Mistake 4: Trusting a guaranteed buyback without legal review. A developer's promise to repurchase your unit in seven years is only as valuable as the legal enforceability behind it. Always verify the company's financial standing and ensure the buyback obligation is properly documented as a binding contractual commitment.

Mistake 5: Delaying the exit decision. The off-plan market in Phuket is cyclical. The optimal window for an assignment premium is when a project is 70 to 80% sold out and prices have moved. Once the building is handed over, the 'new unit' premium disappears quickly.

FAQ

Can I sell an off-plan unit in Phuket before it is completed? Yes, through an assignment of your contract rights. The developer must consent, and the contract must permit assignment. A fee of 1 to 3% of the contract value is typically charged.

What is the average resale timeline for a Phuket condo? In liquid areas such as Bang Tao, Surin, and Kamala, expect 6 to 12 months at a competitive price. In more remote locations, the process can take up to 18 months.

What taxes does a seller pay in Phuket? Withholding tax on a progressive scale, transfer fee of 2% (typically split 50/50), and either specific business tax of 3.3% (if held under five years) or stamp duty of 0.5% (if held over five years).

Which is more profitable - assignment or post-handover resale? Assignment generally delivers a higher return on invested capital because you exit faster and with lower tax exposure. The absolute profit in dollar terms, however, may be larger on a completed unit that has appreciated further after handover.

How do you improve liquidity when selling? Three factors make the biggest difference: a competitive price (at or below the developer's current pricing), a documented rental income history, and professional photography with a well-written listing. Properties with a real yield track record consistently sell faster.

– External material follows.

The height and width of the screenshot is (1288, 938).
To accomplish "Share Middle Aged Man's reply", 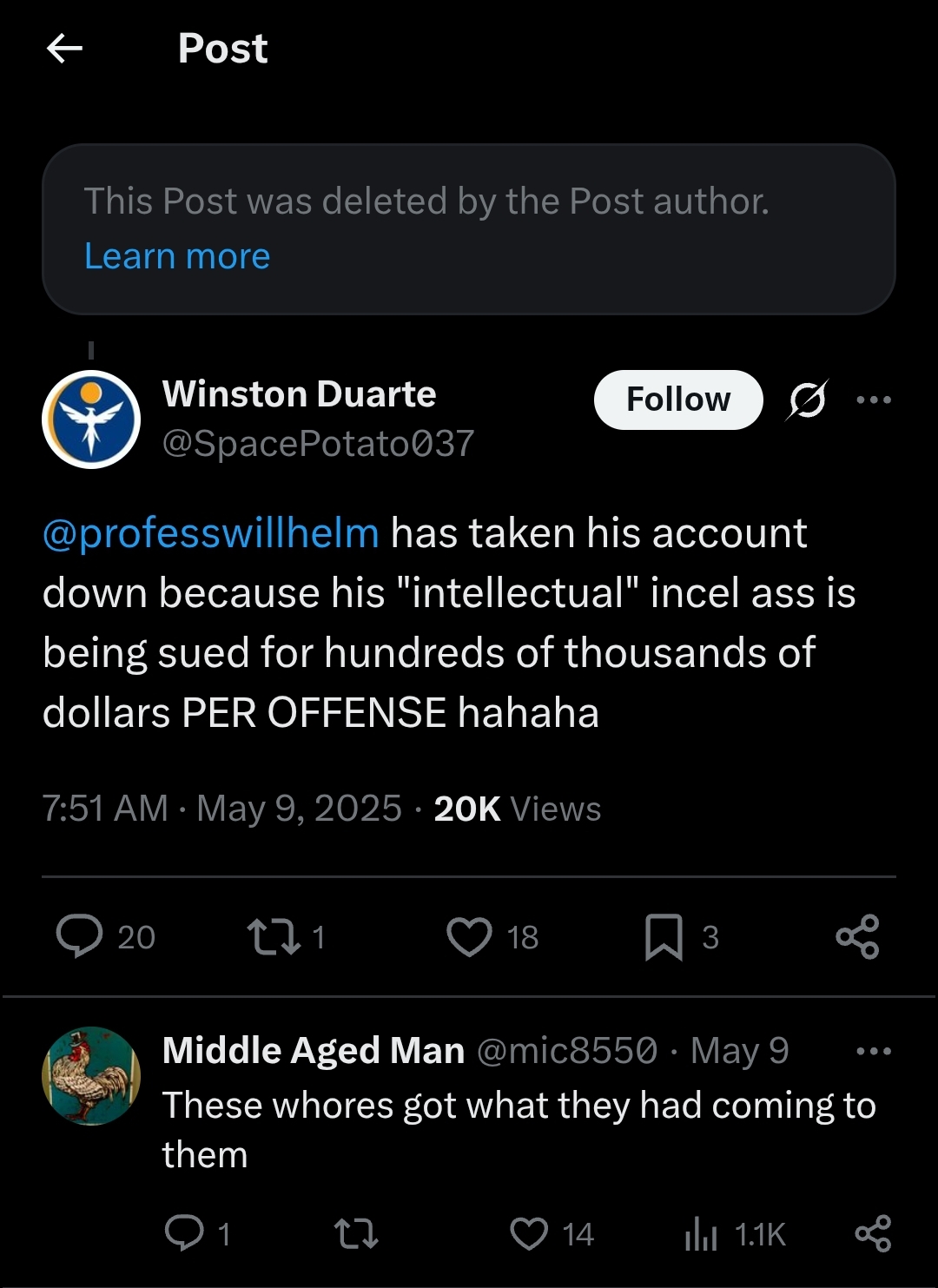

Can I cancel a contract and recover my money? Technically yes, but at a cost. Most contracts impose penalties ranging from 10% to 100% of the deposited amount. Full recovery is realistically only possible if the developer has materially breached their obligations.

Is off-plan a good strategy if I plan to exit within 2 to 3 years? Yes, if you select a project in a liquid location with rising prices and confirm that the contract allows assignment. A short construction cycle of 18 to 24 months is well suited to this approach.

How does a rental guarantee affect resale value? Projects marketed with guaranteed returns are often launched at prices 15 to 20% above comparable non-guaranteed units. Secondary market buyers account for this premium. Real-world liquidity for these units tends to be lower than for standard condos without income guarantees.

Which Phuket areas offer the best resale liquidity? Bang Tao and the Laguna zone have historically been the most liquid, supported by mature infrastructure, beach proximity, and sustained rental demand. Kamala and the broader west coast also show consistently strong results.

The core principle for any off-plan exit in Phuket is straightforward: plan your exit before you enter. Review the assignment terms in your contract, calculate the full tax impact, and prioritise locations with proven demand. When you do this, exiting an investment stops being a problem and becomes a planned result.